Thursday, August 19, 2010
The Book Thief (Markus Zusak) (6.5/10.0)
The personification of death is the conceit of The Book Thief by Markus Zusak, a 2006 work which has received numerous awards in both young adult and general fiction categories and has been the recipient of positive reviews all around. It is death that tells the story of little Liesel Meminger s she struggles to make sense of the harsh words and actions of Nazi Germany under the Fuhrer and their effects on the people that she loves. In Zusak’s conception, death is one part stoic, one part curious, and one part sympathetic. He seems to have taken a unusual interest in Liesel, which he admits happens very rarely, and he follows her—collecting bodies along the way—through the long years of the war and beyond.

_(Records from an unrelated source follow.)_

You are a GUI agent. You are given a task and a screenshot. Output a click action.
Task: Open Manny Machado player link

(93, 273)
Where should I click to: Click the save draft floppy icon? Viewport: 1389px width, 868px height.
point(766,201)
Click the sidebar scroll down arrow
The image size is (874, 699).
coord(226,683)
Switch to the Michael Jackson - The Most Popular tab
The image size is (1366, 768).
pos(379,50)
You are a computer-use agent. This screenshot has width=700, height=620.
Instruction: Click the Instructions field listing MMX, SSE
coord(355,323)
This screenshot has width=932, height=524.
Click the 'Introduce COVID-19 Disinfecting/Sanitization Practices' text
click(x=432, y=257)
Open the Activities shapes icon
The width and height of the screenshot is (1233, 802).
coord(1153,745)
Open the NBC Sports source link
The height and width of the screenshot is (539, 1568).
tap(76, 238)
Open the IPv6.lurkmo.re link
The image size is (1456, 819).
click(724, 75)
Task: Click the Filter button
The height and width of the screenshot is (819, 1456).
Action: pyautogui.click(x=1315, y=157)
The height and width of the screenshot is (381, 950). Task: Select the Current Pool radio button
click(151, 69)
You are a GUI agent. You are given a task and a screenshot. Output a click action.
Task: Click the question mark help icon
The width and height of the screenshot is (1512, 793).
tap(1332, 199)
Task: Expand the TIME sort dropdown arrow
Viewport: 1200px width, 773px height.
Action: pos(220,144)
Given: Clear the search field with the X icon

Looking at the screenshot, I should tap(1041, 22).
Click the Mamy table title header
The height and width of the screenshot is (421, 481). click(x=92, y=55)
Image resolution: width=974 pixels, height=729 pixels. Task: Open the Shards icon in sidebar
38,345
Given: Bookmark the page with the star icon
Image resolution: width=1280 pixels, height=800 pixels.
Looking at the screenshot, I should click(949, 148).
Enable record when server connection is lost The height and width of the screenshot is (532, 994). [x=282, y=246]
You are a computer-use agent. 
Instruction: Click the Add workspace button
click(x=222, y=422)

I admit that I liked the book as opposed to disliking it, but I found Zusak’s death as two-dimensional as any other representation, meaning that the novelty of the conceit wore off after the first hundred pages or so. And the human characters of the book were not very much more rounded, though it was impossible not to sympathize with orphaned Liesel and her adoptive parents, among others. The most interesting portions of the book for me were those that dealt with the hidden divide in German society during the war years and the mechanisms set up to root out and punish those that would undermine the Fuhrer and the war effort. At more than five hundred pages, I wish the book had included more of this. As it was, it dragged and I really had to struggle to finish it.
To tell you the truth, I really feel guilty about not liking this book more (especially given all the hype surrounding it). Perhaps it is simply a young adult novel from which I expected too much. Perhaps I am simply a bad reader. Or perhaps the book is simply overrated. I assume that most of you must have liked it. What was it that compelled you?